Durant la soirée, un amendement du gouvernement face à "l'expansion" des "constructions illicites à Mayotte et en Guyane" a créé la polémique avec la gauche. Il permet au représentant de l'Etat d'ordonner à un propriétaire de démolir sous 24 heures une construction édifiée depuis moins de 96 heures.

Alors que sévit une grave crise du logement, les députés ont de nouveau réclamé durant les débats la "grande loi" promise sur le sujet. Nombre d'élus, jusque dans la majorité, alertent sur la "bombe sociale" en cours.

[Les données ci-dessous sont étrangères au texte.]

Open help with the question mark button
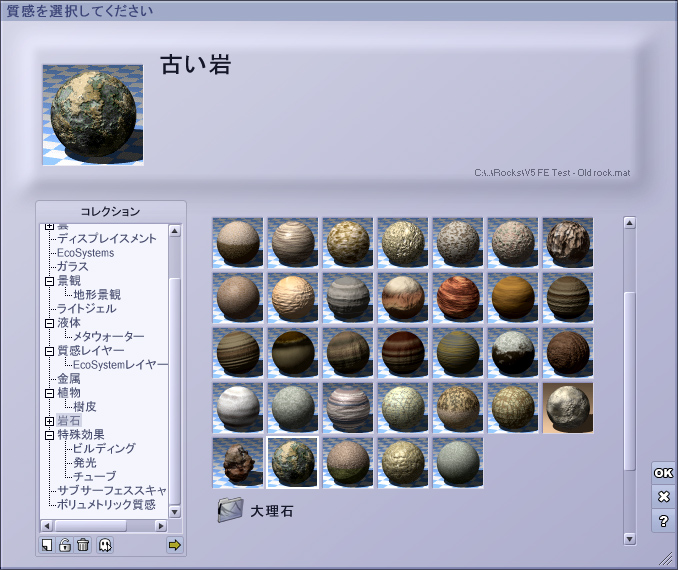 663,521
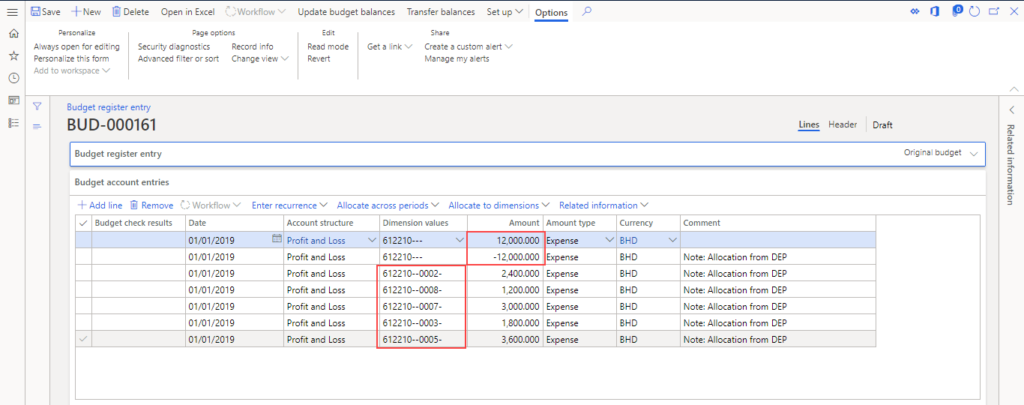Viewport: 1024px width, 405px height.
Task: Open Workspaces icon in left sidebar
Action: 13,100
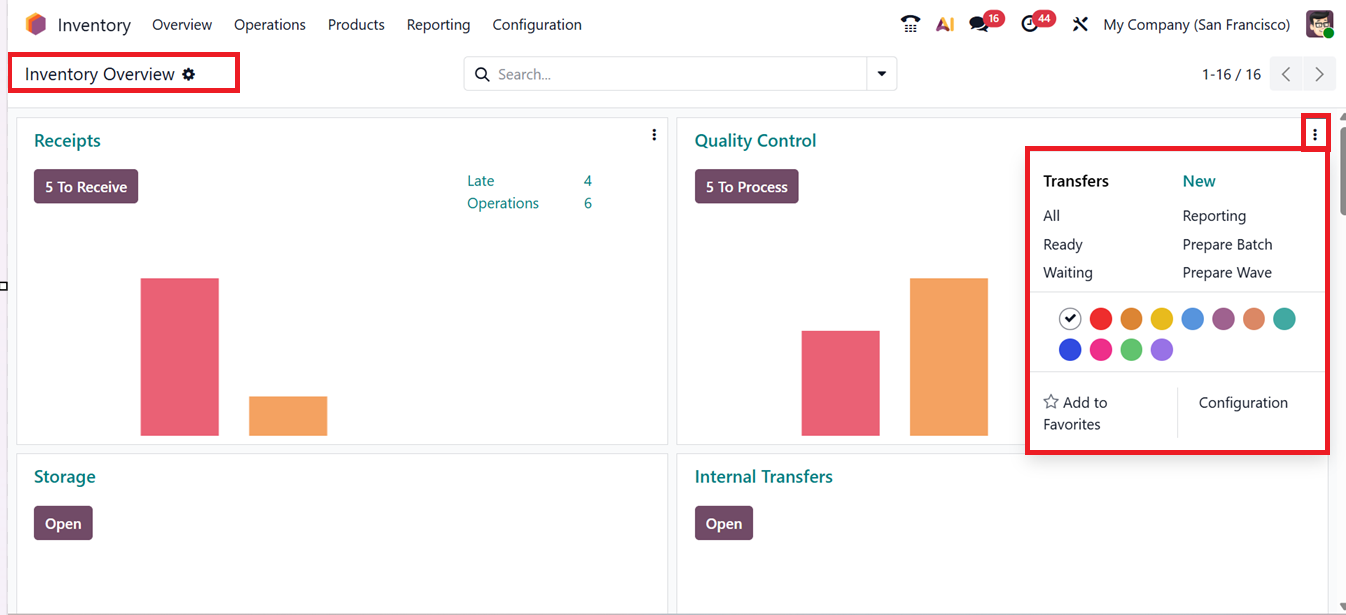
Task: Switch to the Operations menu
Action: click(x=269, y=24)
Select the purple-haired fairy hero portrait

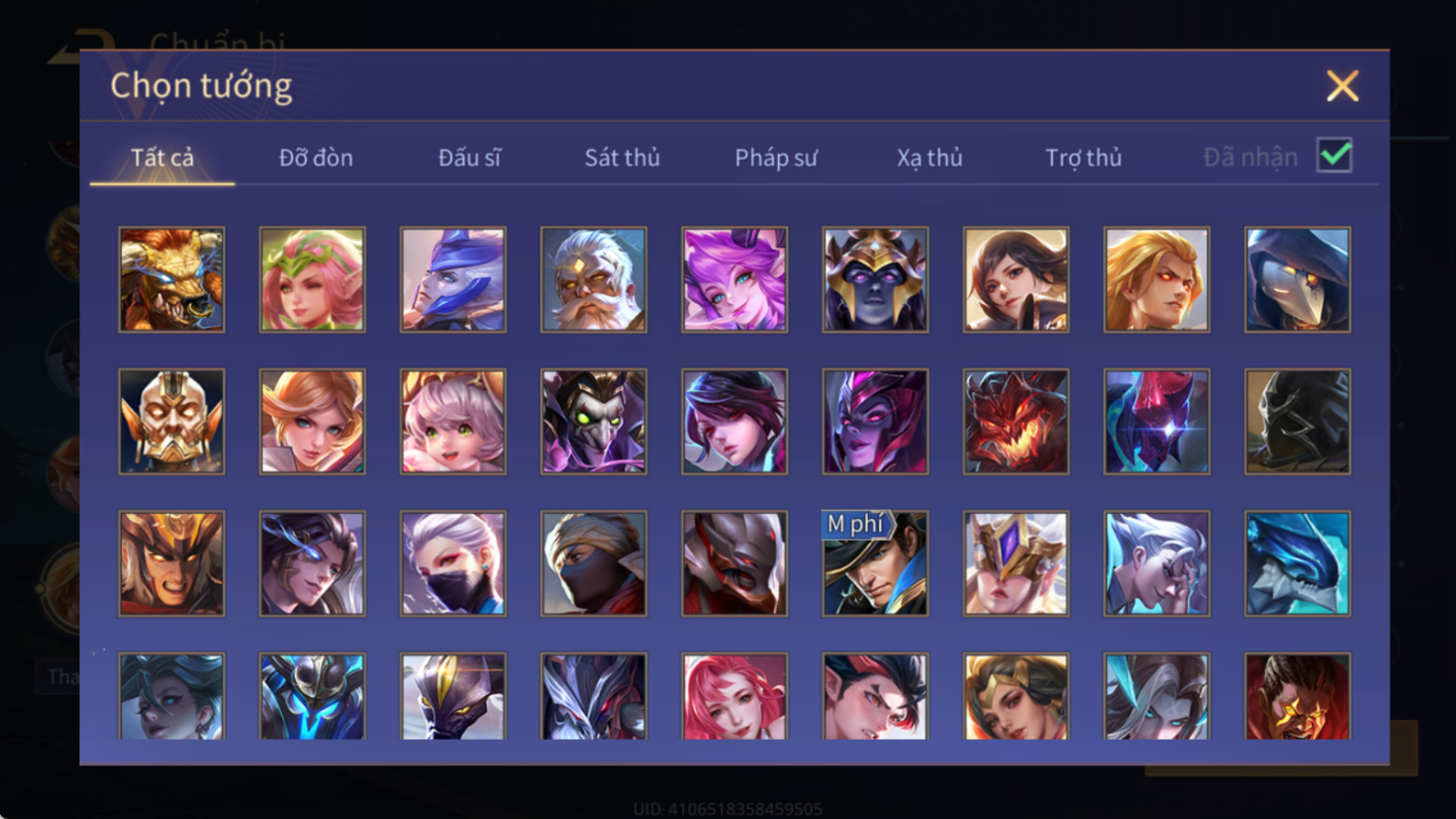(x=734, y=279)
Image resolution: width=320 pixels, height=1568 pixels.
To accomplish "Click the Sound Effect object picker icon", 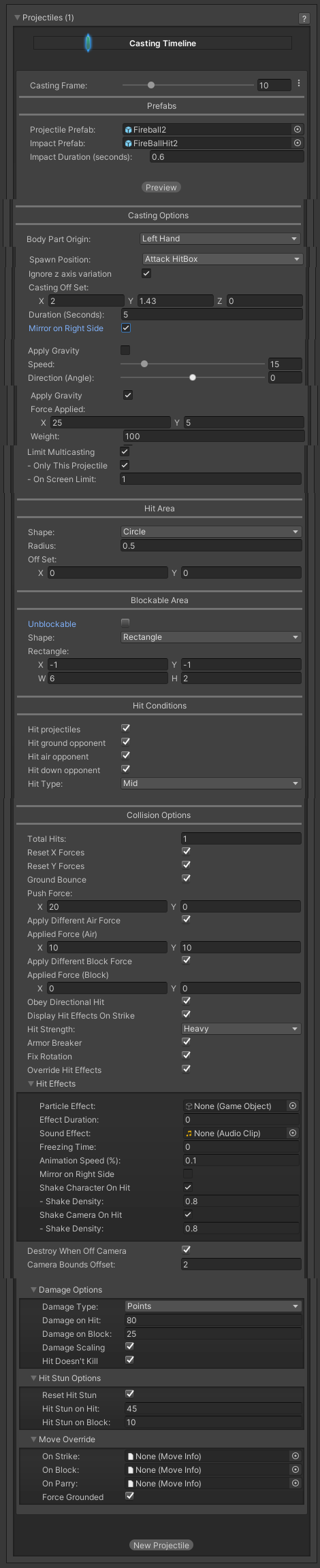I will click(293, 1134).
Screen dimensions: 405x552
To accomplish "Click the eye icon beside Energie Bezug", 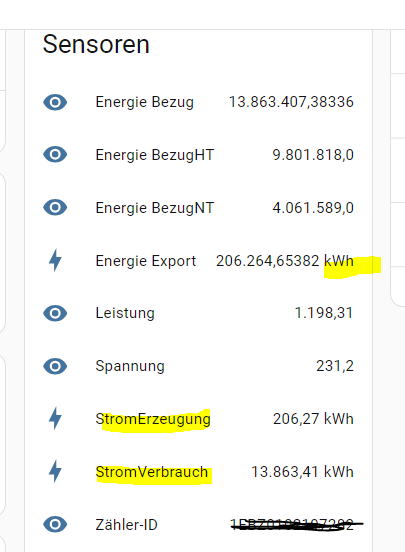I will pos(55,102).
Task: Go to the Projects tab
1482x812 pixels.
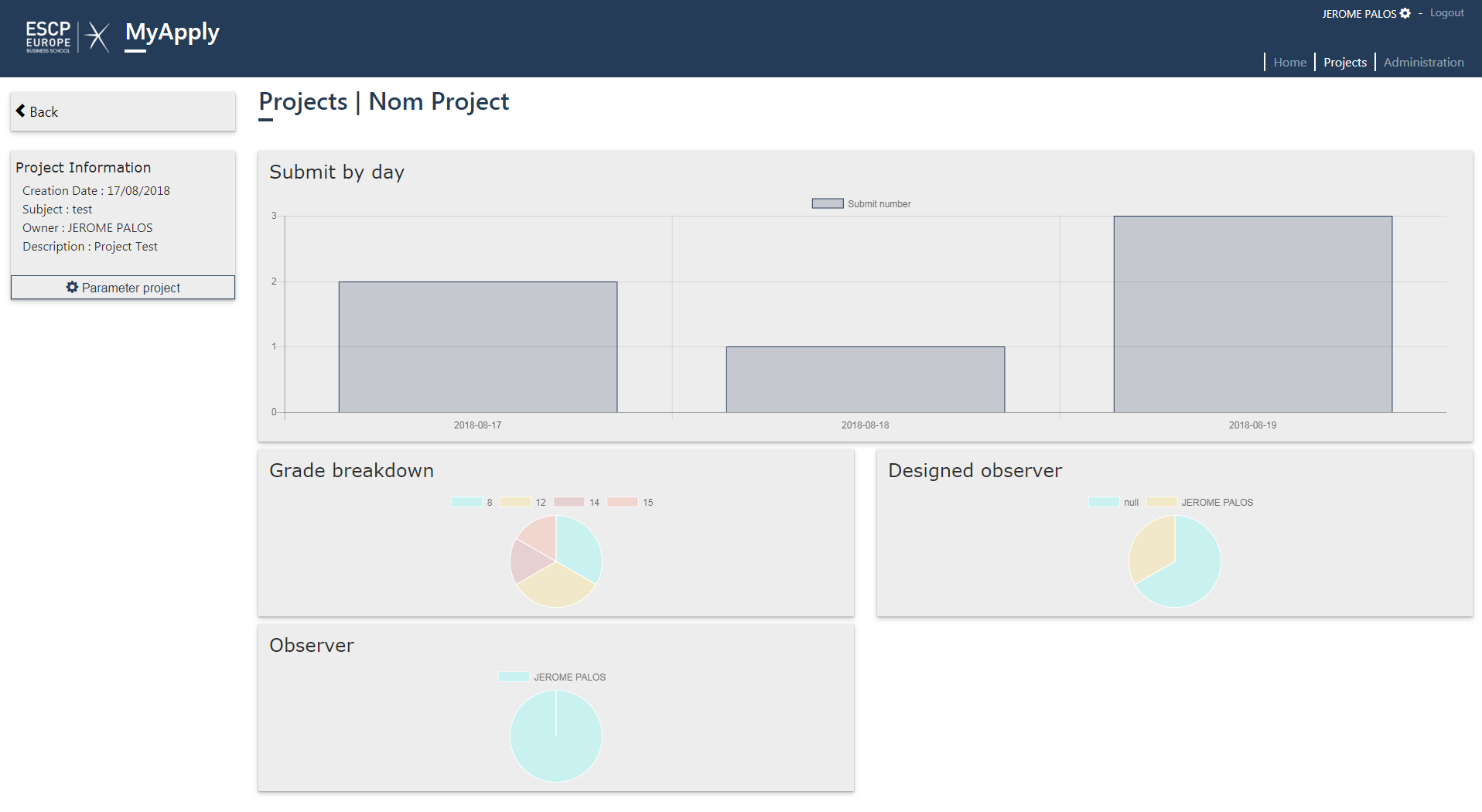Action: coord(1344,63)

Avec "l'habitat dégradé", le premier projet de loi "du gouvernement Attal mis en débat est sur le logement. C'est un signal", soutient le rapporteur macroniste Lionel Royer-Perreaut. L'Assemblée nationale doit ensuite examiner à partir du 29 janvier une proposition de loi pour réguler les meublés touristiques comme Airbnb face à la pénurie de logements, rappelle-t-il.